# Task to carry out
Please list every line in the rows below that contains the word "icon". Case counts.

# Input material
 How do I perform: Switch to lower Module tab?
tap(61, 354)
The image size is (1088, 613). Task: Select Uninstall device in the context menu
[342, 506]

...

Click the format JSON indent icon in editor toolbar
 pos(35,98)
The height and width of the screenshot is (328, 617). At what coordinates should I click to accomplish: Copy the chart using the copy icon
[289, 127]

# The answer
Click the format JSON indent icon in editor toolbar
The height and width of the screenshot is (328, 617). At what coordinates should I click to accomplish: Copy the chart using the copy icon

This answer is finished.